- [PROBLEM TO SOLVE]:
Print the data from the line containing "Viewport: 1009px width, 388px height." through the line containing "(x=458, y=499)", reproducing each line without alteration. Omit the pictures from your answer.

- [LISTING]:
★ ★ ★ ★ ★
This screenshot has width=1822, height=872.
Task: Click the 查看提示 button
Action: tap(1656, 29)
★ ★ ★ ★ ★
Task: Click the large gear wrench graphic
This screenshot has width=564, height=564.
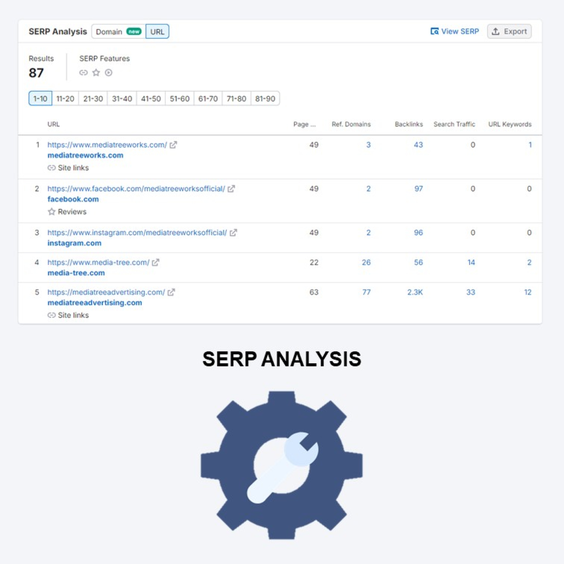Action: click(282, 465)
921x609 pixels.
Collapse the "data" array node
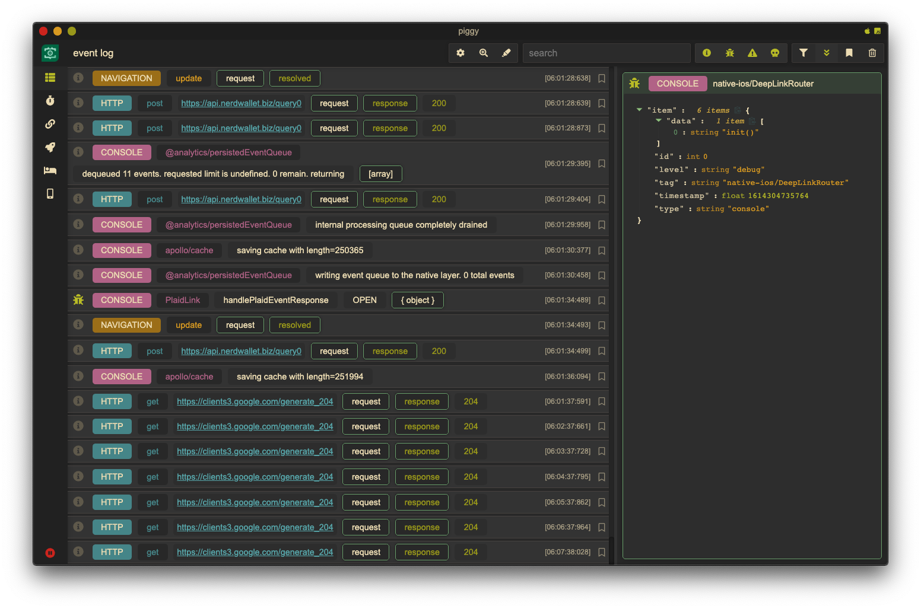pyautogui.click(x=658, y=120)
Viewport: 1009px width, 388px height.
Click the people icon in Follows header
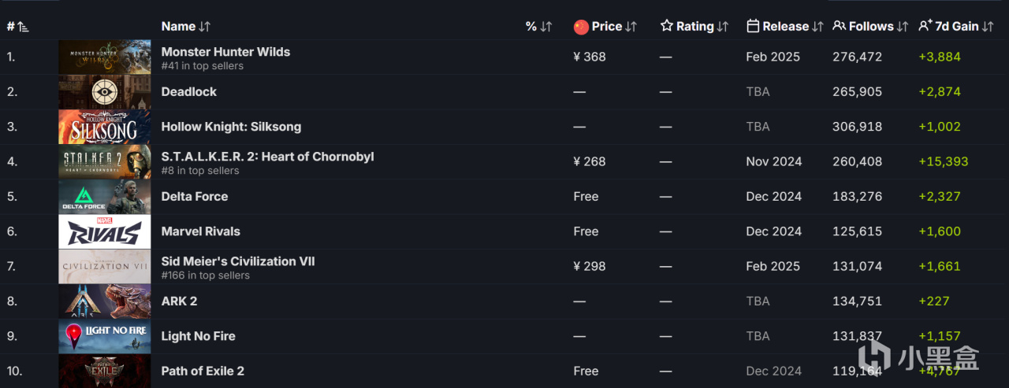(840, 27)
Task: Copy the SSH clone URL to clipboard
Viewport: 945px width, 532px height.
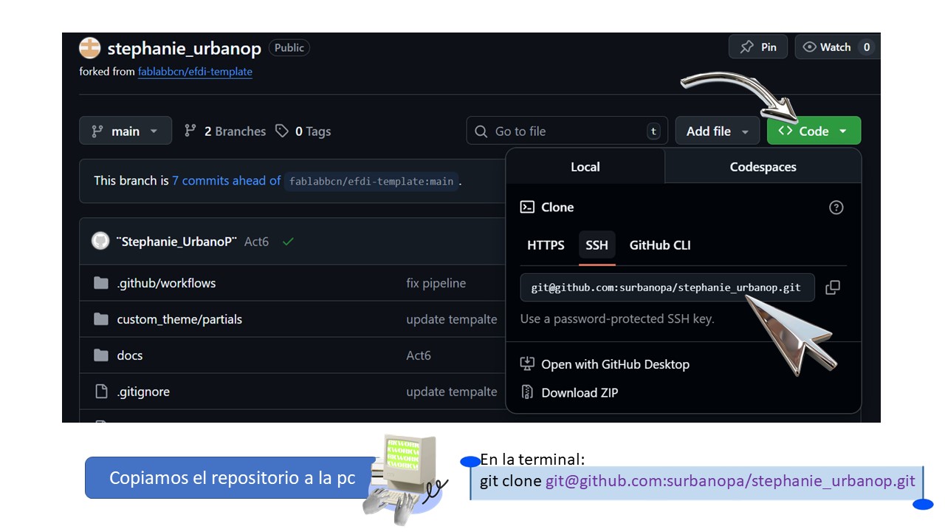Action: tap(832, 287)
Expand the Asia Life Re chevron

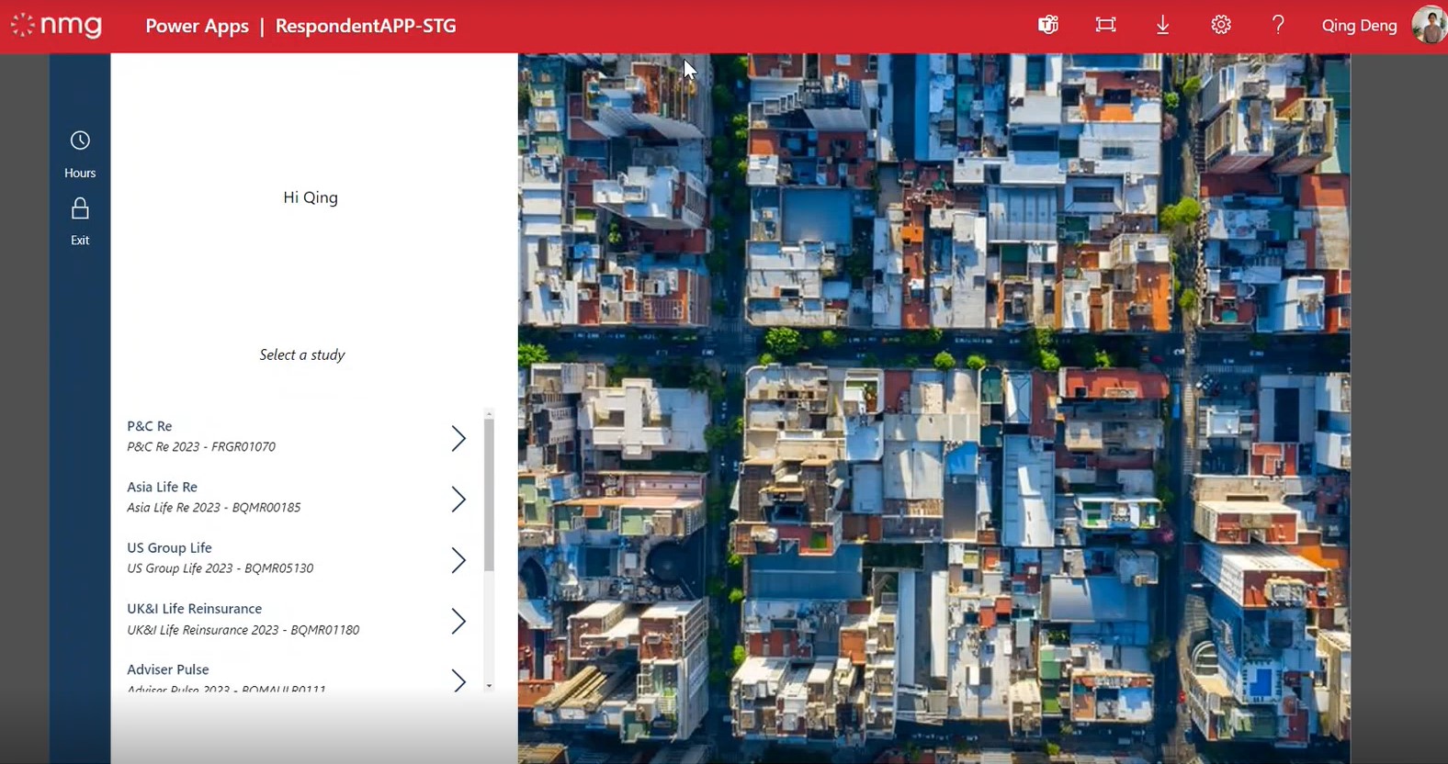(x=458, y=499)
★ ★ ★ ★ ★
- [OUTPUT BELOW]:
Viewport: 1009px width, 388px height.
Click the people icon in Follows header
(840, 27)
Task: Copy the SSH clone URL to clipboard
Viewport: 945px width, 532px height.
Action: tap(832, 287)
Expand the Asia Life Re chevron

(x=458, y=499)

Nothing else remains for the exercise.